Derecho de personas con Síndrome de Asperger

En el marco del Día Internacional del Síndrome de Asperger, la presidente de la Fundación "Caminando con Débora", Cristina Rivadeneira Roldan, puso de relieve la necesidad de que se reconozcan los derechos de las personas que padecen la enfermedad.
Al mismo tiempo abogó por la existencia de programas y políticas en las áreas de salud y educación que atiendan las necesidades de ellas.

Mencionó que este año, las organizaciones que entienden en la cuestión, hacen especial hincapié en los derechos a los que las personas de este colectivo tienen más dificultades de acceso. “Las "personas con Síndrome de Asperger tienen derecho a acceder a terapias y profesionales que les ayuden y provean de las herramientas necesarias para poder tener un desenvolvimiento normal en el entorno social.

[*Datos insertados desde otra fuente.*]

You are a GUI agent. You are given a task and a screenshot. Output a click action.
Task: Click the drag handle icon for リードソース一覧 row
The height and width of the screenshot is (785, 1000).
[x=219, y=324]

Siempre en igualdad de condiciones y sin la existencia de trabas burocráticas o administrativas y sin que aspectos de índole económica les coarten el acceso pleno a estos medios a los que tienen derecho para tener una intervención de carácter socio-sanitario".

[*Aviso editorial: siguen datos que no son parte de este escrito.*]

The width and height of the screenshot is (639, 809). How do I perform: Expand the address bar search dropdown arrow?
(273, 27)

También "tienen derecho al pleno acceso a la salud, teniendo adaptadas las necesidades que, por la particularidad de su condición, le sean imprescindibles para un uso adecuado y adaptado de los recursos sanitarios".

Asimismo, a acceder a una educación de calidad y adecuada a sus necesidades." A disponer de todos los medios para que el derecho a la educación no se vea coartado por aspectos de índole ideológica, siendo tenidos en cuenta en todo momento como ciudadanos dignos y de pleno derecho. Poniendo las administraciones públicas los medios necesarios para que se cumpla uno de los principios básicos del derecho a la educación, que es una educación basada en una inclusión plena de la persona en el grupo escolar".

"Las personas con Síndrome de Asperger tienen derecho a que su dignidad e integridad sea preservada y protegida por los instrumentos de los estados, de forma que vea en los mismos un mecanismo de defensa ante las agresiones a las que se vea sometido por su propia condición desde el primer momento de su vida, esto es, defensa ante situaciones de acoso escolar, sea este acoso del tipo que sea; defensa ante situaciones de segregación o exclusión para poder acceder a la educación en todas sus fases en igualdad de condiciones; defensa ante situaciones de injusticia social frente al acceso en igualdad de condiciones a un empleo digno y con una remuneración justa".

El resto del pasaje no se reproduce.